People often say you should introduce change gradually, but that’s not always possible, or desirable, in a school.
Before we began working with Jana Uddhar, if a teacher was absent, their class simply went without a teacher. As a result, each week, dozens of lessons went untaught. In fact these lessons were known as ‘leisure periods’, and students sometimes took the term literally and just went home.
This was completely unacceptable to us. Every lesson must have a teacher present, and that teacher must he teaching their lesson. This was not a change we could introduce incrementally. Either you have a policy where every lesson has a teacher, or you don’t. And so the teachers agreed to take one substitute lesson each week if one of their colleagues was absent. So in the first week we went from a 0% policy to a 100% policy.
And it was a tough week. One teacher tried to take his students out of class to tidy up the library. Another thought is was more important to help hand out new uniform than go to his lesson. Another wanted to write up the school routine, rather than teach his class. Another wanted to use his students to fix something in the school grounds.
Since then, we’ve enforced this policy without exception, and as a result, on average, around 25 lessons are being taught each week, which previously would simply have gone untaught. That’s 2.5 extra lessons for each student, compared to last year.

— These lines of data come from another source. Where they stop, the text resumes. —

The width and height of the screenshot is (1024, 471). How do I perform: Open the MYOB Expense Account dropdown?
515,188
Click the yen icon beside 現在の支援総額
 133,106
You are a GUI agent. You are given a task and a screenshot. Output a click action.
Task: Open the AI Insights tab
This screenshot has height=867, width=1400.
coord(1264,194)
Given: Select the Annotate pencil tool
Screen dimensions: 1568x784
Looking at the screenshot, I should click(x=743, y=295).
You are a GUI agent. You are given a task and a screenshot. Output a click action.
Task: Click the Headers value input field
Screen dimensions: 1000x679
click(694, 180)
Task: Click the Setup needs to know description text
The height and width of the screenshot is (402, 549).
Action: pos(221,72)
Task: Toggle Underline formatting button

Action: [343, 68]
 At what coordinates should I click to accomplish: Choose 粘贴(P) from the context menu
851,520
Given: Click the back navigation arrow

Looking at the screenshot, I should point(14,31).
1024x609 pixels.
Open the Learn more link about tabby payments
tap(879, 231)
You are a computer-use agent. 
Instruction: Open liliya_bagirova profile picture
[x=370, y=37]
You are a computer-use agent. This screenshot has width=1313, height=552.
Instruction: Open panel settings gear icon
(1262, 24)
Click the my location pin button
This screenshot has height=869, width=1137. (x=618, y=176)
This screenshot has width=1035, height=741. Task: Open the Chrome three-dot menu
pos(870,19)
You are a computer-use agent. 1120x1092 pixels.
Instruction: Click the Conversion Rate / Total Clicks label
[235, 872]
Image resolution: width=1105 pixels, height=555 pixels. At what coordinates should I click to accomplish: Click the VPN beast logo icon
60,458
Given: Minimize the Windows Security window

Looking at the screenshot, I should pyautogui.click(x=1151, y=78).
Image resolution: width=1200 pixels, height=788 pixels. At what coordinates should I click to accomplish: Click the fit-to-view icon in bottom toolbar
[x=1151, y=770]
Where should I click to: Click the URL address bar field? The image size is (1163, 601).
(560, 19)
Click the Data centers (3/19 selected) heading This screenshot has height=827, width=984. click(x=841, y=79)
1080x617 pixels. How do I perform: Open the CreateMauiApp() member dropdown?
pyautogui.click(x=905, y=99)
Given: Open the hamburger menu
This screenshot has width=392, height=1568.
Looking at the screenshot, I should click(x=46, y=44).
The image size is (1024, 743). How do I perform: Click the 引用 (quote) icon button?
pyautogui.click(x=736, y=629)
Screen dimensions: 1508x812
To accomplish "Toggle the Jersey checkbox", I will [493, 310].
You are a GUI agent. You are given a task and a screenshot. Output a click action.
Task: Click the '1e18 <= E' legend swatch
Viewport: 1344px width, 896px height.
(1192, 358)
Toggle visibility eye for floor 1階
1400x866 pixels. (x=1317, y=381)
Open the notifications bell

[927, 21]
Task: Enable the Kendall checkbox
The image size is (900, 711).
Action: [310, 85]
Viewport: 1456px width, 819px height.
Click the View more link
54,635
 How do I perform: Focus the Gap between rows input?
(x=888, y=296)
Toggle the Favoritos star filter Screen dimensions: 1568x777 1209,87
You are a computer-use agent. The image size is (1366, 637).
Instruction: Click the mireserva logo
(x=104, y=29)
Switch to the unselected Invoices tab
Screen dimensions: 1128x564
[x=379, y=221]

The graph below shows two things; the number of extra lessons the students have received compared to last year, and the number of lessons Nepali government teachers typically miss. The interesting thing that their absence is not usually their fault – the government gives them 12 days casual leave a year, they are sometimes called for training out of school and they often have to go to the District Education Office on the other side of the city to collect documents or sign papers. So the problem is significant, but largely the responsibility of the government, rather than the teachers themselves.